The full report, originally published in Environmental Research Letters and shared on IOPscience, emphasizes that the sinking islands represent the first concrete evidence of climate change's effects in the Pacific.
"Whilst shoreline recession has been documented on atolls over past decades, the majority of studies have not specifically demonstrated evidence linking shoreline recession to recent sea-level rise," wrote the researchers in the study's introduction, noting that — with regard to the Solomon Islands specifically — before there had only been "anecdotal accounts" from scientists and locals.

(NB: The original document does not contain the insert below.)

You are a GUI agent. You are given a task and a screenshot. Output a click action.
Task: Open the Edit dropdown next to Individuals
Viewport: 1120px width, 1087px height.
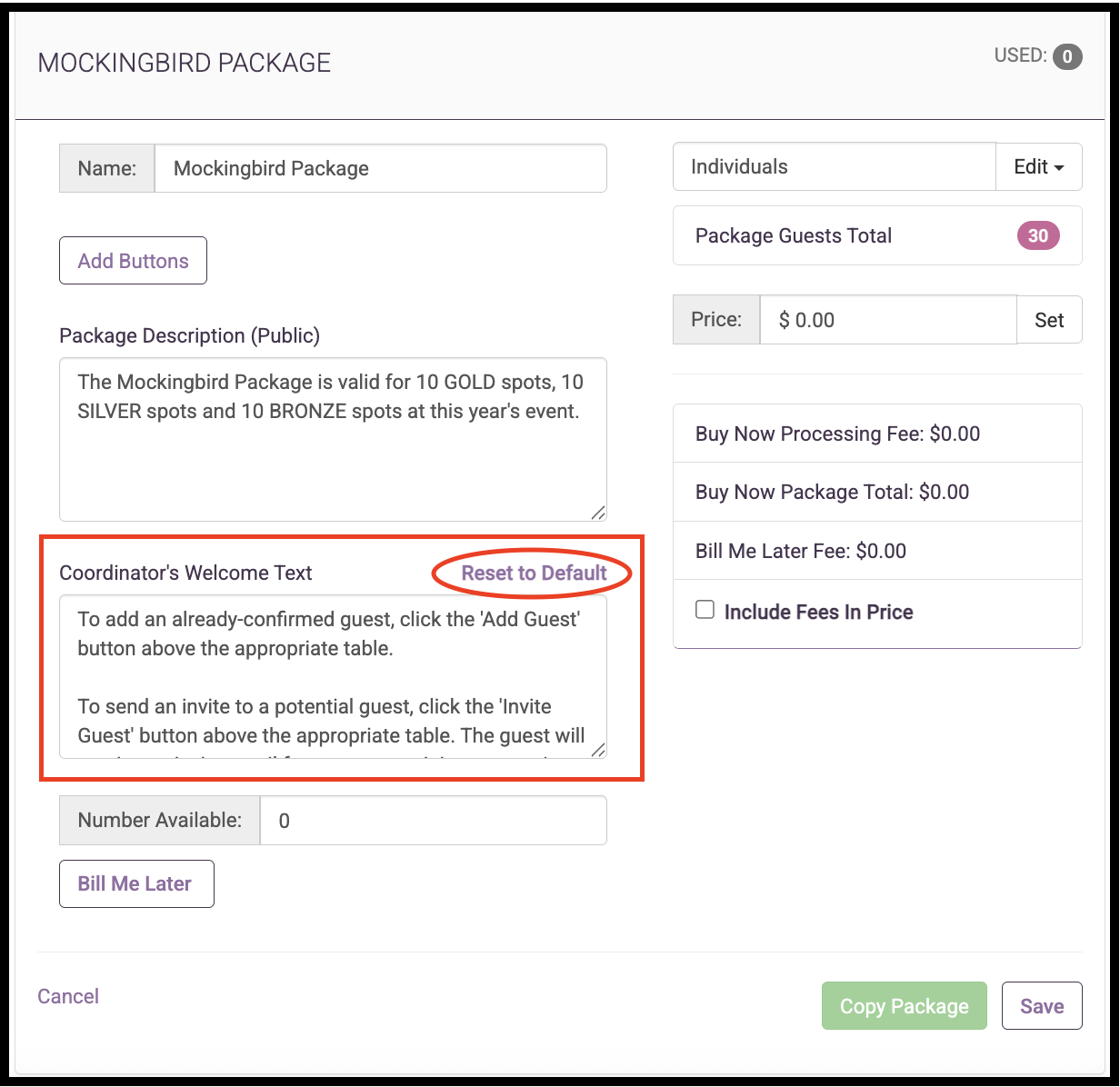pyautogui.click(x=1039, y=167)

It's likely more islands will be subject to the same fate sooner rather than later. In recent studies, scientists have found that the global sea level will rise nearly twice what they originally predicted, increasing by over 6 feet by 2100, displacing some 13 million people in the U.S. alone.
And the researchers studying the five submerged Pacific islands are preparing for what's to come. "Understanding the extent and rate of recent shoreline changes on the islands of the western Pacific is an important step toward assisting these vulnerable communities to adapt to the unprecedented rate of sea-level rise and associated climate changes ... expected over the coming century," they wrote.